Hi Soleil Couchant, "c'est pas evident" has bothered me for years and I resolved to take it to mean "Go figure" used with a whole lot of sarcasm and this is how I think Americans (especially younger ones) would treat Cigaloune's third example. Would you agree? I think you might not find a good translation with just words - intonation and delivery, an eye roll and a smirk - all important ingredients in language would also be required here.


----------



## Locape

Many examples given in the above posts work for 'c'est pas évident' :
- it's not easy
- I'm not so sure about it
- I don't know about that
- it's not that simple
- it's a tricky question/situation
It maybe sometimes mean 'go figure!' like SKWI said, but not often and not with a lot of sarcasm, even if you can say it with a smile. 
It's not 'that doesn't really make sense' ('c'est un peu n'importe quoi'), and I don't think it can be accusatory ; it's not really empathetic, it just shows concern, but not too much, you don't mean 'poor thing!'.
You can use it also if you have no idea what to say, when you really can't say 'I don't have a clue' or 'I don't care'.
And finally you can use it out of politeness, even if you disagree with that person, if you would do things differently, but you don't want to sound judgemental, you can say 'oui, c'est pas évident', even if you think 'no, you're wrong!'


----------



## ain'ttranslationfun?

Welcome, SKWI!


----------



## Itisi

I think 'it's tricky' covers all eventualities!


----------



## SKWI

ain'ttranslationfun? said:


> Welcome, SKWI!


Thank you, ain'ttranslationfun? 

"C'est pas evident" n'est pas vraiment evident, non?


----------



## ain'ttranslationfun?

SKWI said:


> Thank you, ain'ttranslationfun?
> 
> "C'est pas evident" n'est pas vraiment evident, non?

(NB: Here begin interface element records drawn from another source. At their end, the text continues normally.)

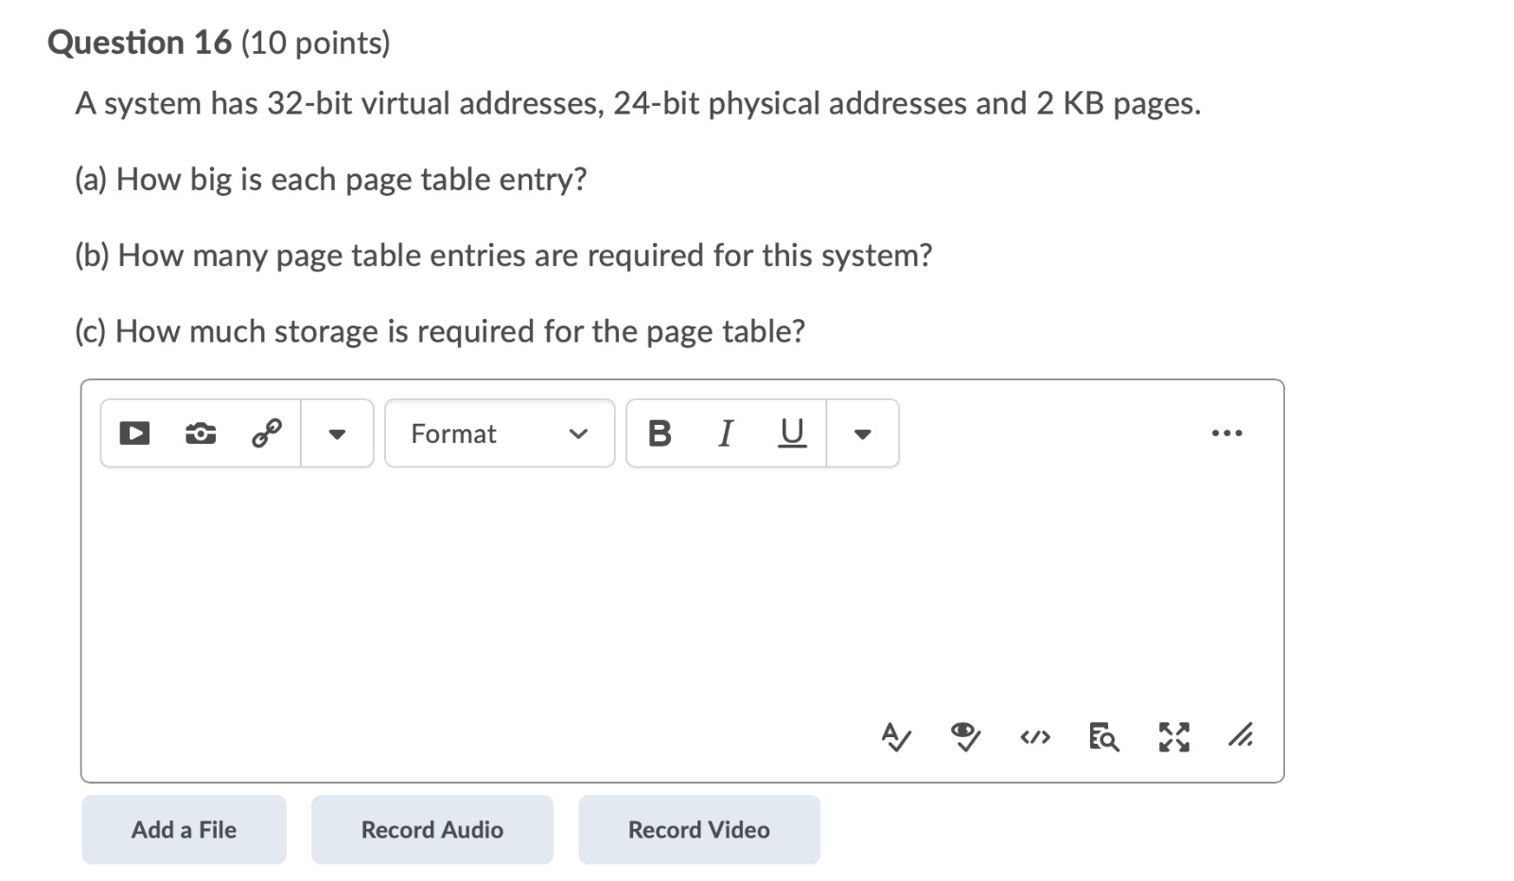This screenshot has height=881, width=1514.
Task: Click the Add a File button
Action: tap(184, 829)
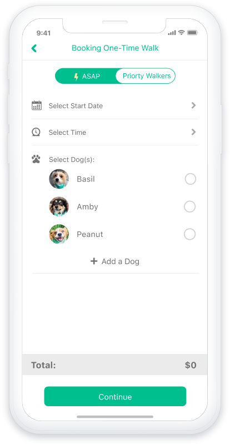Switch to the ASAP tab
Viewport: 230px width, 445px height.
point(86,76)
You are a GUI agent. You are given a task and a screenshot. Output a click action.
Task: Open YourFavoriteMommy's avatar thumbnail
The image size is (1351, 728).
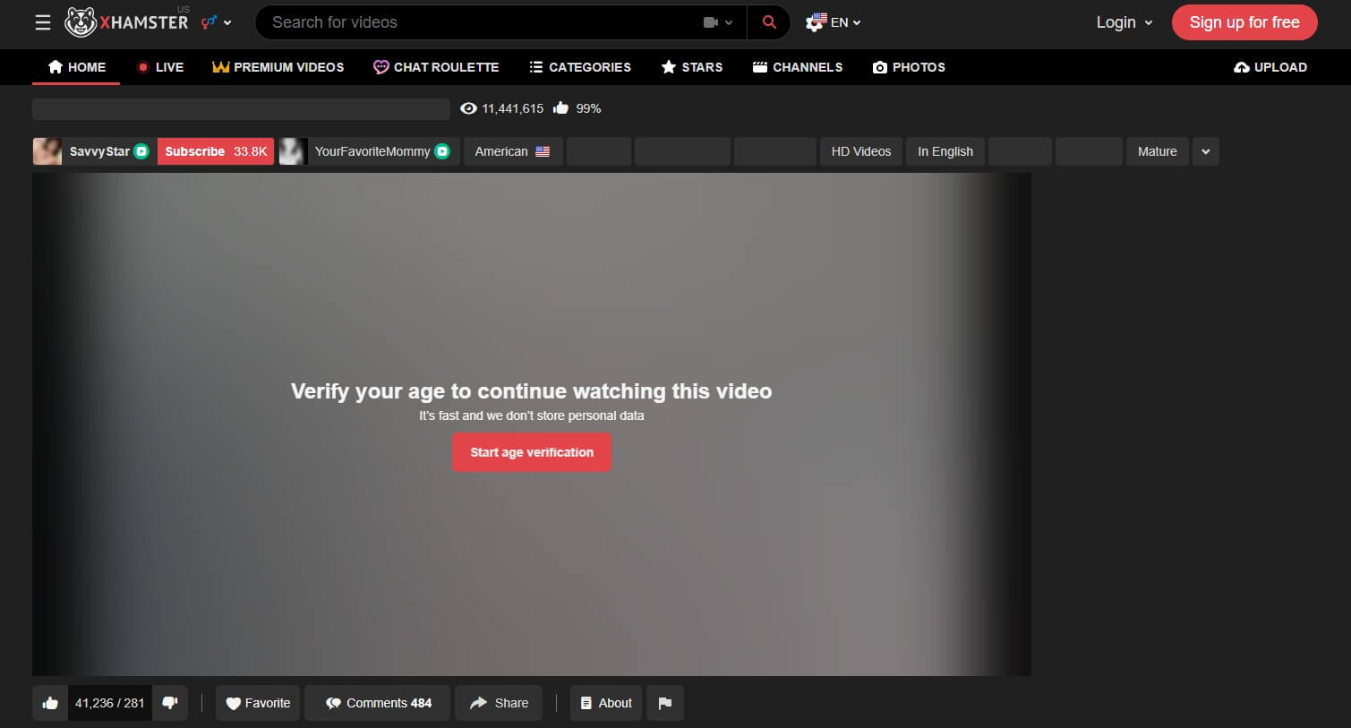click(x=293, y=151)
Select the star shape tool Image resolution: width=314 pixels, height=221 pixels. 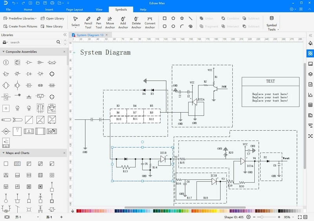coord(182,18)
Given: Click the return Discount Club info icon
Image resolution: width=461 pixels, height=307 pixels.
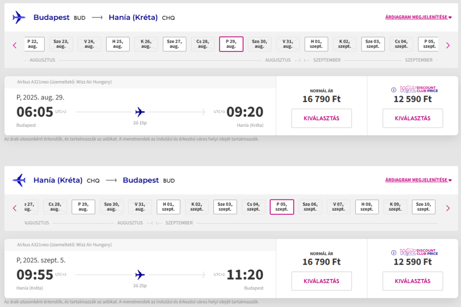Looking at the screenshot, I should point(394,253).
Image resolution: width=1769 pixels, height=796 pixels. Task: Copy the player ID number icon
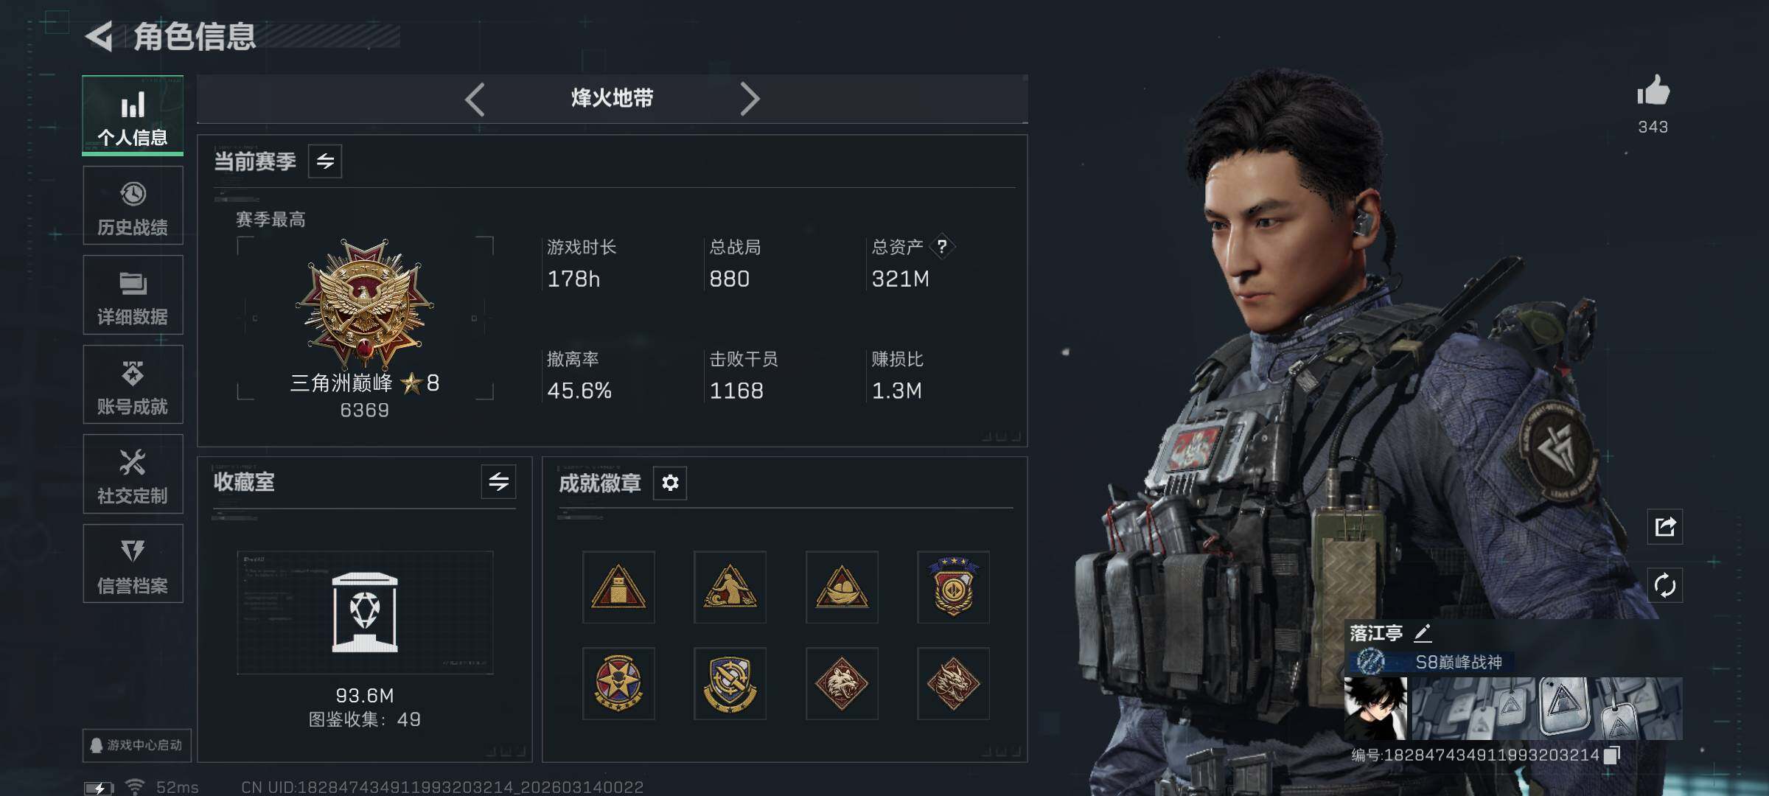(1612, 755)
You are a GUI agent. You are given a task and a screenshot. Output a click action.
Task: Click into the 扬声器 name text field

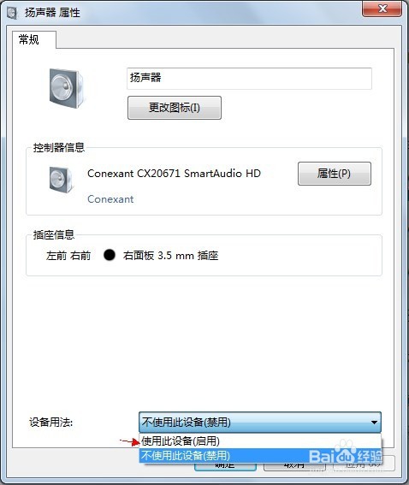(249, 78)
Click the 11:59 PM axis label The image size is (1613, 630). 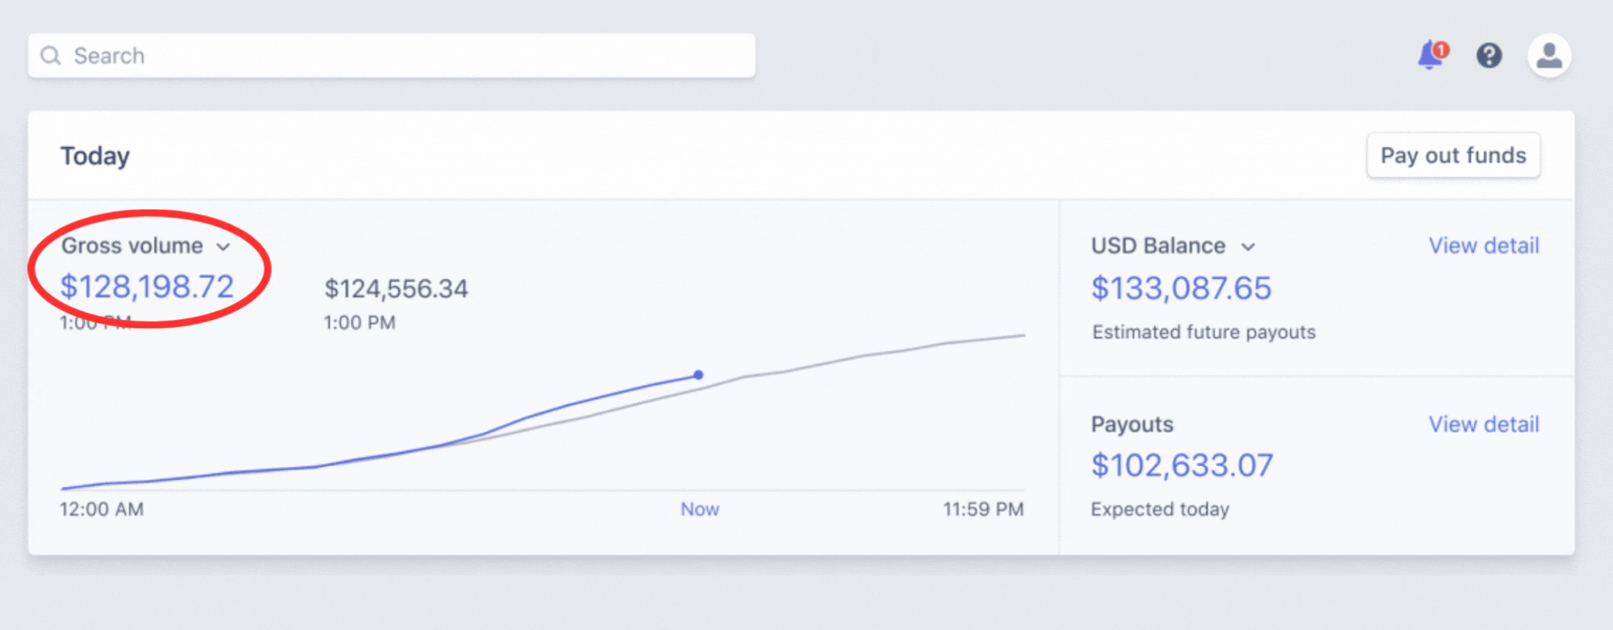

Là, je suis d'accord avec toi...et avec Itisi dans #10!


----------



## Aristide

Itisi said:


> I think 'it's tricky' covers all eventualities!


Oui, mais l'expression "c'est pas évident" est une litote, une "understatement". Si on traduit par tricky, on perd le côté litote. C'est pourquoi je préfère "it's not that simple", même si "pas si simple" n'a pas exactement la même saveur que "pas évident". Pour moi, l'expression "c'est pas évident" a quelque chose de cool et d'humoristique, comme souvent avec les litotes. Ainsi, on applique à une situation concrète généralement assez simple l'expression "pas évident", qui conviendrait plutôt aux raisonnements abstraits et compliqués : on intellectualise ! Et en utilisant une litote, on fait mine de sous-estimer la difficulté, car on se retient de dire que c'est terriblement compliqué. Mais en réalité, le plus souvent, on exagère la difficulté. C'est une fausse understatement.


----------



## Itisi

*Aristide*, I'm not entirely convinced by the above reasoning. And if you look at the examples given at #8, I don't think 'it's not that simple' would work. Besides, it lacks the cool element!  Perhaps there is no one suitable phrase...


----------



## Locape

'C'est pas évident' n'est pas toujours utilisé de manière cool et humoristique. Quand quelqu'un vous parle d'une chose préoccupante, mais que vous ne savez pas quoi lui répondre, vous dites d'un ton sérieux et concerné 'oui, c'est pas évident'. Je l'utilise aussi par politesse, ou pour montrer son intérêt ou même sa bienveillance. Donc on peut l'utiliser dans beaucoup de situations différentes.


----------



## ain'ttranslationfun?

Ou même pour indiquer sa frustration à ne pas pouvoir trouver une solution.


----------